VIDEO: #OWS, a debate on left politics and strategy

NOVANEWS

I saw the following exchange at the Bluestockings bookstore on the Lower East Side. It is worth watching in its entirety.

At the Jacobin-sponsored talk about the present and future of Occupy Wall Street, Doug Henwoodi rritably and correctly ripped into those who argue that any form of coordination or organization is bad/ authoritarian/vanguardist/reminiscent of Stalin/kindred forms of unproductive abuse. As he pointed out, the problem during the uprising in Madison is that the energy there simply got hijacked by those whowere organized. Someone else made the point that to be free is to not have to micro-manage the idiotic minutiae of day-to-day life. I’ll have more to say about the National Students for Justice in Palestine conference later – which was great – but there was a side-current of thought, which is much more than a side-current in many sectors, that any form of organization is inevitably hierarchical and that we can simply work spontaneously, loosely, and in a perpetually ad hoc manner.

I spoke at one point of a “political machine” capable of transforming thought, mobilization, and energy into coordinated action. One response was a kind of titter as though to speak of machines was by definition authoritarian.
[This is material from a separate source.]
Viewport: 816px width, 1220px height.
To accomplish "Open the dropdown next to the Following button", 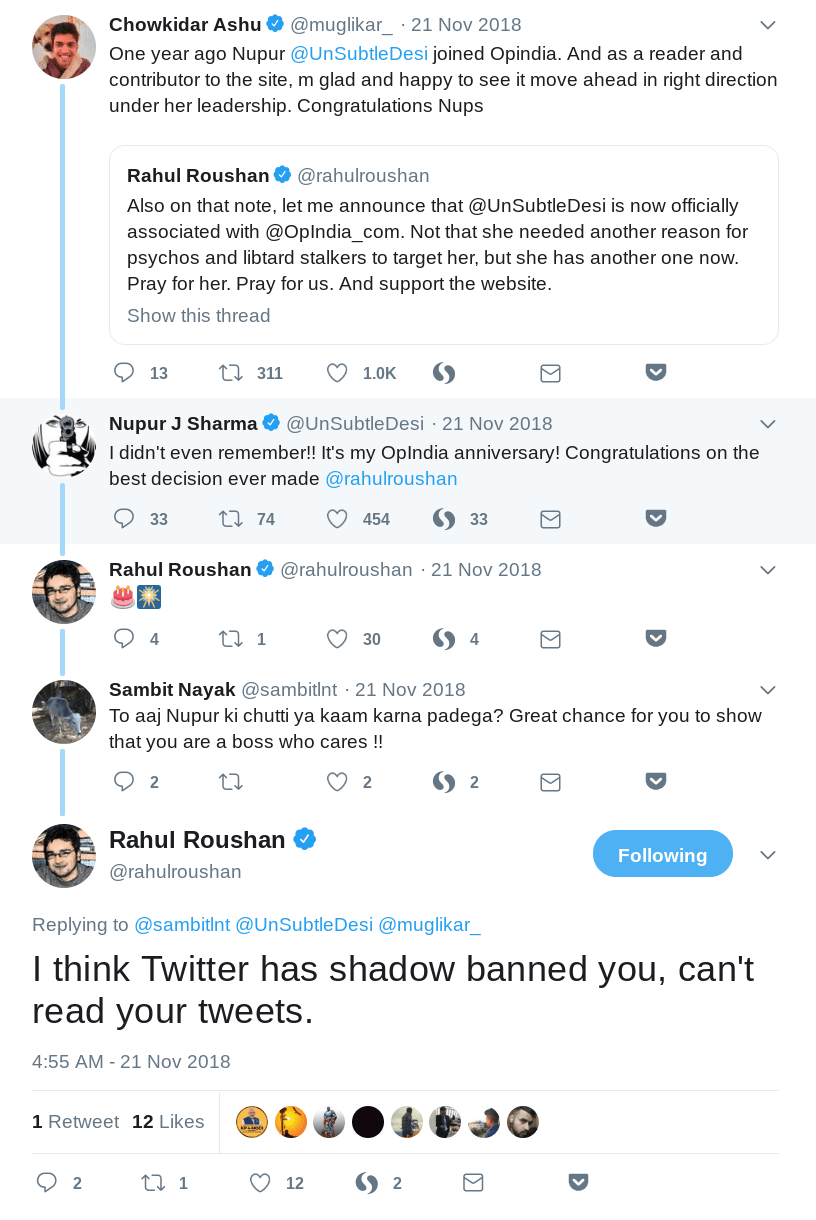I will point(768,854).
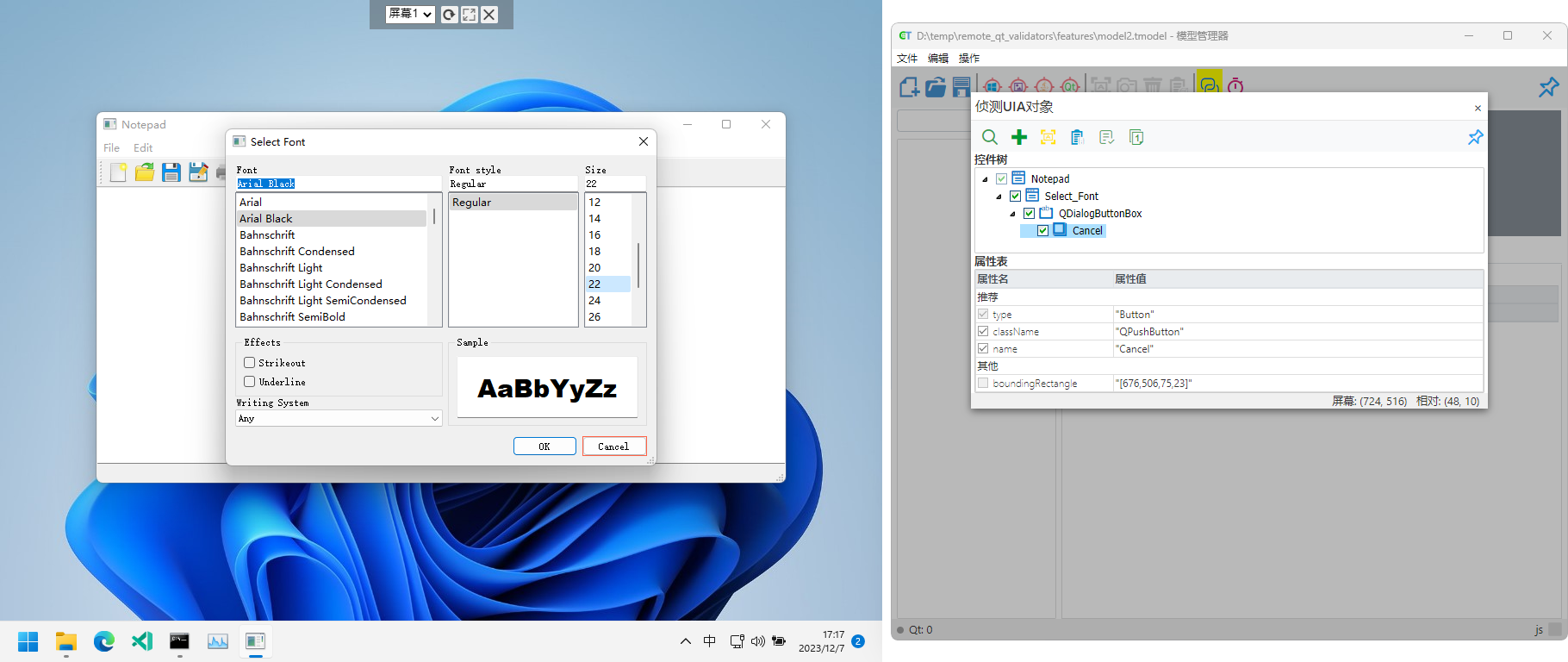
Task: Click OK in the Select Font dialog
Action: click(544, 447)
To the extent that this is prevalent both on parts of the anarchist left and as it is represented in student activism, I think this is seriously dangerous thinking. Anarchists above all envision a highly organized and structured society. That organization can consist of inter-linked nodes – it need not have a central nervous system which does its thinking for it. But coordination is required if global or unified action is required, whether it’s to free Palestine or free our societies. Coordination can simply mean delegation. Obviously, it need not mean representation, and it need not mean the unaccountable centralization of power. Spontaneity is great when it is possible, but our opponents are organized and so must we be.